Hasil penjualan migas akan menjadi sumber pendapatan negara baik untuk pemerintah pusat maupun bagi pemerintah daerah dimana menjadi lokasi penghasil migas dalam rupa dana bagi hasil yang ditetapkan Menteri Energi Sumber Daya Mineral.
Selain itu industri minyak memiliki multiplier effect di bidang lain. Jika 1 miliar diinvestasikan di industri hulu migas maka output ekonominya bisa 1,6 miliar, ada tambahan GDP 700 juta, serta tambahan pendapatan rumah tangga Rp 200 juta dan lapangan kerja 10 orang.
Tentang kekuatiran penyalahgunaan aset dan lain-lain, Taslim meminta masyarakat tidak kuatir karena SKK Migas bertugas melakukan pengawasan dan ada banyak lembaga negara yang melakukan monitoring dan audit dari BPK, BPKP, KPK, DPR dan DJP.
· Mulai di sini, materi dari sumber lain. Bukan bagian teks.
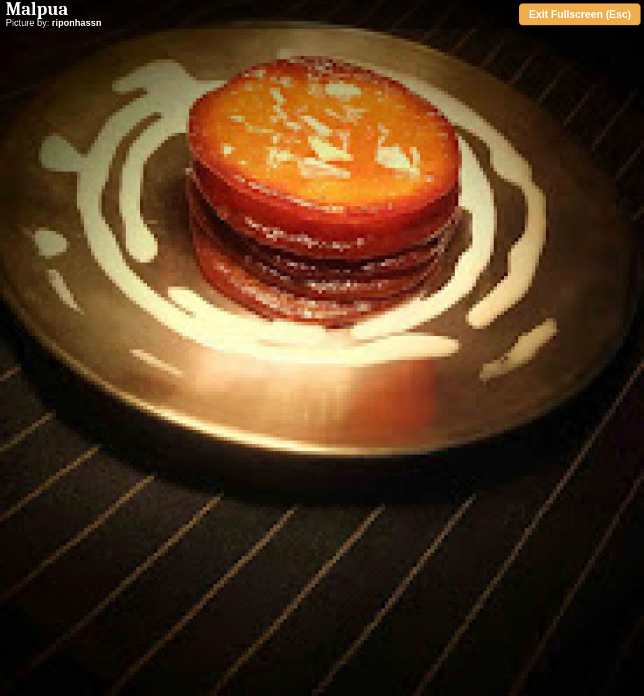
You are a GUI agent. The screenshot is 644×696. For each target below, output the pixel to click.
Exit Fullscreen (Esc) (580, 14)
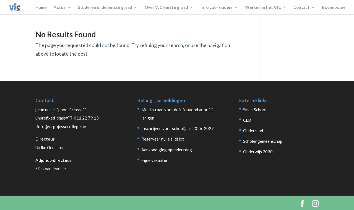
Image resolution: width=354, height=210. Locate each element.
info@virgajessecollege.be (61, 126)
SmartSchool (254, 109)
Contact (301, 7)
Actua (60, 7)
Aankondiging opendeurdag (166, 149)
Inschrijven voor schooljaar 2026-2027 (177, 128)
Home (41, 7)
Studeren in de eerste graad (105, 7)
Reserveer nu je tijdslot (162, 138)
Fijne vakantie (154, 160)
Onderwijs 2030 (258, 151)
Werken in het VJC (263, 7)
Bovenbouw (333, 7)
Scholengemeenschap (262, 141)
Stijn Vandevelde (50, 168)
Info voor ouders (217, 7)
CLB (247, 120)
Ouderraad (253, 130)
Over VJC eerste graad (166, 7)
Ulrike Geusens (49, 147)
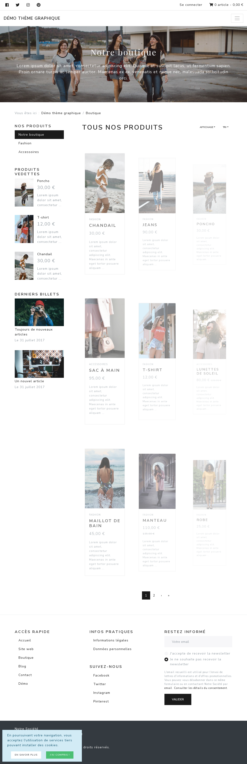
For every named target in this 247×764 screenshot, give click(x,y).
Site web (26, 649)
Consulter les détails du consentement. (201, 688)
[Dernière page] (169, 595)
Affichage (206, 127)
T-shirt (43, 217)
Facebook (101, 675)
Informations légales (110, 640)
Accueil (24, 640)
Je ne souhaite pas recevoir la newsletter (195, 661)
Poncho (43, 181)
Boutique (26, 657)
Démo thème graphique (32, 18)
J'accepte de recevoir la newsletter (200, 653)
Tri (224, 127)
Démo (23, 683)
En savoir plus (26, 755)
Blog (22, 666)
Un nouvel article (39, 366)
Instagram (101, 693)
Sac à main (104, 369)
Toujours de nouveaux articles (39, 317)
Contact (25, 675)
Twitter (99, 684)
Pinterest (101, 701)
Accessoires (28, 152)
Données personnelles (112, 649)
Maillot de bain (104, 521)
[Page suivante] (161, 595)
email (168, 688)
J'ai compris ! (60, 755)
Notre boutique (31, 134)
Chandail (103, 223)
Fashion (25, 143)
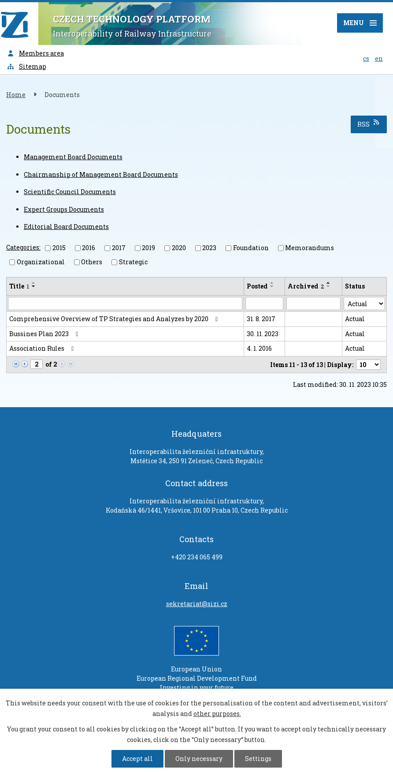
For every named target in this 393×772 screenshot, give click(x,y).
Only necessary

Direktur Eksekutif Indonesian Petroleum Association (IPA) Marjolijn Wajong kembali menegaskan bahwa pemerintah tidak mengeluarkan sepersen pun untuk berinvestasi di bidang migas. Namun saat ini memang sedang ada kelesuan dan investasi migas kurang menarik karena ada berbagai kendala. Tidak hanya kesulitan mencari investor saat lelang wilayah kerja migas, eksplorasi yang sudah berjalan pun juga ada yang dikeluhkan investor berjalan tidak mulus.
Kendala tersebut di antaranya wilayah kerja di bagian Timur Indonesia yang memiliki keterbatasan infrastruktur dan waktu eksplorasi yang lama, peraturan yang tumpang tindih, birokrasi perijinan yang rumit, juga tidak adanya otoritas tunggal untuk menyelesaikan sengketa di antara instansi pemerintah.
Untuk itu perlu dilakukan revisi terhadap PP 79/2010 tentang biaya operasi yang dapat dikembalikan dan perlakuan pajak penghasilan migas. Pajak Bumi dan Bangunan pada masa eksplorasi sangat besar dan memberatkan, termasuk pajak impor barang, ujar Marjolijn. Selain itu oleh karena waktu eksplorasi di Indonesia semakin lama maka durasi kontrak perlu diperpanjang, juga perlu adanya kepastian hukum, kemudahan pengurusan perijinan, dan koordinasi fungsi terkait antara pusat dan daerah. Jika hal tersebut telah tertangani maka iklim investasi hulu migas akan mulai menarik bagi para investor dan kegiatan eksplorasi migas untuk mendapatkan cadangan migas baru dapat dilakukan.